Boy Band or Acid Rock? Fife and Drum or Contemporary Christian? Jam band or Rap? It’s a risky business that music executives know all too well. Leave your child to his or her own device and they’ll be molded by commercial culture and what they perceive “cool” by the crap they learn at school and from Disney TV.
The repercussions of having a child who listens to sucky music can be life long. Like most acquired tastes, children’s preferences are learned and acquired through mimicking and their own creative deduction. Despite your best efforts, you could still end up hating your kid’s music. After all, generations have been defined by the music their parents’ hated.
But there is hope if you’re willing to actively expose them to good music and engage in a little brainwashing at the same time. Good luck!
- FIND THE COMPROMISE
They Might Be Giants is a children’s band masquerading as an adult band. They’ve been putting out playful and cerebral music since 1982, but have recently become known for their amazingly creative children’s albums. It all started with NO!. After winning a ‘Best Children’s Album’ Grammy for Here Come the ABCs, They Might Be Giants released the kid-centric set, Here Comes Science. Other bands you already like will have albums that better fit the sensibilities of your little one, so keep tying until you find something that works.
- HOOK THEM EARLY ON YOUR OWN HARMONY
The Cure is known for dark and lugubrious sex music from the 1980s – until now! Listen to renditions of Close to Me and Boys Don’t Cry in their best-selling Rockabye Baby! Lullaby Renditions of The Cure. If early Emo doesn’t float your boat, lullaby renditions of Led Zeppelin, The Beatles, Michael Jackson, Queen, Journey, Bob Marley and Dave Matthews can be bought. And don’t forget the lullaby Metallica and Pearl Jam albums either.
- FORBID WHAT YOU LIKE
Do you have a child who takes a contrary position regardless of how unpopular it may be? Tell your little contrarian that you absolutely forbid him or her from listening to your music. “You’ll get spanked, then grounded until your 18th birthday if you ever listen to that music around me!”
- FORCE THEM TO LEARN THE GENRE, NOT THE INSTRUMENT
Give them lessons from a genre teacher, not a teacher of an instrument. Clarinet lessons from the school music teacher will lead to a college marching band scholarship. But send them to a Big Band leader and they’ll be smoking cigarettes and snapping their fingers in the best jazz clubs in New York City, like Benny Goodman.

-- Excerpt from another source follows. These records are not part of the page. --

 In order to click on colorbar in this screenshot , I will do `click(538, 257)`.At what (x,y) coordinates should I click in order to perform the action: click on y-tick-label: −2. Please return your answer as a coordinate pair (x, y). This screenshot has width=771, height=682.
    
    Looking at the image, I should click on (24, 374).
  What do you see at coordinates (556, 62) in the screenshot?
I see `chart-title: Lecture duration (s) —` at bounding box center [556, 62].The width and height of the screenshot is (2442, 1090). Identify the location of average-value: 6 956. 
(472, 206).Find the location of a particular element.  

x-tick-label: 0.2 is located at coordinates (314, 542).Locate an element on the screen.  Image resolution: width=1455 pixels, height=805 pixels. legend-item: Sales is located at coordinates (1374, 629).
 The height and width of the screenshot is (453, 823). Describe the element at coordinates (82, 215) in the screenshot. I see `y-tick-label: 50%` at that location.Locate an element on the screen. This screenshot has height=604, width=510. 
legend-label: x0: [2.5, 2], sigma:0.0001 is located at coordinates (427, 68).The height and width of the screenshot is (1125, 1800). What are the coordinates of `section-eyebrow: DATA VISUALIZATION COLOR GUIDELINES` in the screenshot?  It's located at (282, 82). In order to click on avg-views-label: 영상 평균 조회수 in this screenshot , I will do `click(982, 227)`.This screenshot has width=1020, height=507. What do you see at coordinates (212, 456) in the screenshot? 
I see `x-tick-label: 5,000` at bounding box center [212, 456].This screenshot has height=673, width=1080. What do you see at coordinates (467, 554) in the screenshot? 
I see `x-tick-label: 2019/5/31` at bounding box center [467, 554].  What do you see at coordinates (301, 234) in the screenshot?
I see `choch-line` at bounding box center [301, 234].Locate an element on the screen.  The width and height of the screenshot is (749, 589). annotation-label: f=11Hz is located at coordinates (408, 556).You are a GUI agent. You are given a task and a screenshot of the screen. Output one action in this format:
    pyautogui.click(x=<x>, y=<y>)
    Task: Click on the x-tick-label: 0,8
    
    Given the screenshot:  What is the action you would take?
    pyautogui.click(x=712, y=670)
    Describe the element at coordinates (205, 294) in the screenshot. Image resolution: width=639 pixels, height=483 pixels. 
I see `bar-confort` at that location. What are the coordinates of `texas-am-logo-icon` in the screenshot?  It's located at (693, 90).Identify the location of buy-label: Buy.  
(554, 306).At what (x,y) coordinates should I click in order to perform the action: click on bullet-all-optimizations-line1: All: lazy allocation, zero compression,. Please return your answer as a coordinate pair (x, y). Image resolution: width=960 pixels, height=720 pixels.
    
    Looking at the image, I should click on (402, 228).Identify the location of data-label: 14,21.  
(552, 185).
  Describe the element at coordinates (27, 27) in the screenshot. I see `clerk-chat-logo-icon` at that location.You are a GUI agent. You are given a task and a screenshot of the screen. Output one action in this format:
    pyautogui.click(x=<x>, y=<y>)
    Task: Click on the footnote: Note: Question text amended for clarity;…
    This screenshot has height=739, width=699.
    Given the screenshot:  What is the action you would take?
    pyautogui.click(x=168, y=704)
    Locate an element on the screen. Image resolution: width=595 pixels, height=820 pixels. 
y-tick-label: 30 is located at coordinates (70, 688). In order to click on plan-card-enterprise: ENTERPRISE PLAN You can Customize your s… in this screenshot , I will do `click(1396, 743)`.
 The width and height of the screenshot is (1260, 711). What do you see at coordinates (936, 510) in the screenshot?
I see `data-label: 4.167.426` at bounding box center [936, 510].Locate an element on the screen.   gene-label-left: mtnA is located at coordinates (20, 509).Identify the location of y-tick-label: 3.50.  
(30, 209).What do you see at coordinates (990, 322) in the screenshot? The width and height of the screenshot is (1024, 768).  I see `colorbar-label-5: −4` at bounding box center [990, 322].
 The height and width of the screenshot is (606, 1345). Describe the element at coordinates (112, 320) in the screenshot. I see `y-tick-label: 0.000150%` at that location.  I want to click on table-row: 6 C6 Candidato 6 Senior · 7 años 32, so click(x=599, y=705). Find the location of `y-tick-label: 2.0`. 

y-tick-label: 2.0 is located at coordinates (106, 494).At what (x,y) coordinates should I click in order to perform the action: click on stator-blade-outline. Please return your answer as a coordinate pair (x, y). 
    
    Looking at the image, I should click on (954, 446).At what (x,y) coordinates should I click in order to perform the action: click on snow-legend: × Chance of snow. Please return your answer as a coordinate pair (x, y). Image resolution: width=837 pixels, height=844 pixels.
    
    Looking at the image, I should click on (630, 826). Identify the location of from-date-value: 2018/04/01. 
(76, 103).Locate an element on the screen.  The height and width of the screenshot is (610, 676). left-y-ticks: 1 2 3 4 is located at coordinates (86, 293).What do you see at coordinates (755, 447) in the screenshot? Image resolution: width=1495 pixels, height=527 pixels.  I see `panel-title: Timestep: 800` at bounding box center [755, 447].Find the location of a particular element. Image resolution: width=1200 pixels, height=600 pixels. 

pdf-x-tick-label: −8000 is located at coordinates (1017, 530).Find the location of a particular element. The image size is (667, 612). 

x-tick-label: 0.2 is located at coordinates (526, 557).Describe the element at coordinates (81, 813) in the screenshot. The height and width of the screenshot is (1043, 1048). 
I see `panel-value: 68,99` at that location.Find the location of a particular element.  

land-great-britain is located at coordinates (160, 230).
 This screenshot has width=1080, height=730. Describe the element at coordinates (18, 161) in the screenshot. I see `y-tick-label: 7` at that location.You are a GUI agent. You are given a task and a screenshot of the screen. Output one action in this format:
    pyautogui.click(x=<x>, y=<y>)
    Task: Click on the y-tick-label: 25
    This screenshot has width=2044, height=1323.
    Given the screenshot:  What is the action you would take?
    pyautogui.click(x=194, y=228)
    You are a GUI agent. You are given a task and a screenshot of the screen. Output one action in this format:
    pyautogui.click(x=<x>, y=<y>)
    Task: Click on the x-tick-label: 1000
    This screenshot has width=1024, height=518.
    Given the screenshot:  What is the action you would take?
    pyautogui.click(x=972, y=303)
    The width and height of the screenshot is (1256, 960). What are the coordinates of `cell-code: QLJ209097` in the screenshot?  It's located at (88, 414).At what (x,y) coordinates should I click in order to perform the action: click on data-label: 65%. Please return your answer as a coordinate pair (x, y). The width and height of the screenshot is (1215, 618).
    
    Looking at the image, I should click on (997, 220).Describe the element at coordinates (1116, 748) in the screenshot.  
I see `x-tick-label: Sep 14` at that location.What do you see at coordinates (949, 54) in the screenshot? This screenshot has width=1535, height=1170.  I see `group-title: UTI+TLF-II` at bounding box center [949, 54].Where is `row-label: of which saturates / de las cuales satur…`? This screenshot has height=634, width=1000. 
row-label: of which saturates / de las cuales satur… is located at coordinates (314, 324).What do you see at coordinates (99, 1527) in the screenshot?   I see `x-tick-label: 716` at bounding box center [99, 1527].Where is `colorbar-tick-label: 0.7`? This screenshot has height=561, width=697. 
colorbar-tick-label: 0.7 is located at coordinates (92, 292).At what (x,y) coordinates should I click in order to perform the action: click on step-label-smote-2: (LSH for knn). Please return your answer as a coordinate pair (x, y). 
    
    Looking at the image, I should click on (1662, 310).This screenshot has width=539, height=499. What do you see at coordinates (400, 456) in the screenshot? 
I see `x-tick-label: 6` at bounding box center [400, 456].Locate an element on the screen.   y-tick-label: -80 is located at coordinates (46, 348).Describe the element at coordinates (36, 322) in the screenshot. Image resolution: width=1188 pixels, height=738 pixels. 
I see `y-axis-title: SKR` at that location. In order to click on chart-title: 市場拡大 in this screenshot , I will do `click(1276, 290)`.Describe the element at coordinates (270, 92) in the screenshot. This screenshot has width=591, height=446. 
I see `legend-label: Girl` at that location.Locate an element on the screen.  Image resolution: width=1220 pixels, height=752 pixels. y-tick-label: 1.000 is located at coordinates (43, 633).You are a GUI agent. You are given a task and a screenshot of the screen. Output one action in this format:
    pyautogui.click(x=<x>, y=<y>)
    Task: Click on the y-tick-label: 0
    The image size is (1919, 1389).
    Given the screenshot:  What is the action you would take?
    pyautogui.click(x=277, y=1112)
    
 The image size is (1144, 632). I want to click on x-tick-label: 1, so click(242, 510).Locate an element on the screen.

Of course, they could very well hate you for forcing arduous lessons, but years later when they hear Frank Sinatra’s Fly Me To The Moon they’ll think, “Huh, that could be okay.”
- SKIP ACOUSTIC, GO ELECTRIC!
Give them an electric guitar and screw the basics. Buy them amps and get them plugged into bigger and better sound systems until they’re hooked on the distortion and hard licks that made rock-n-roll so famous. Then again, you’d better have a sound-proofed garage and actually like that music. And be single. And live on a farm.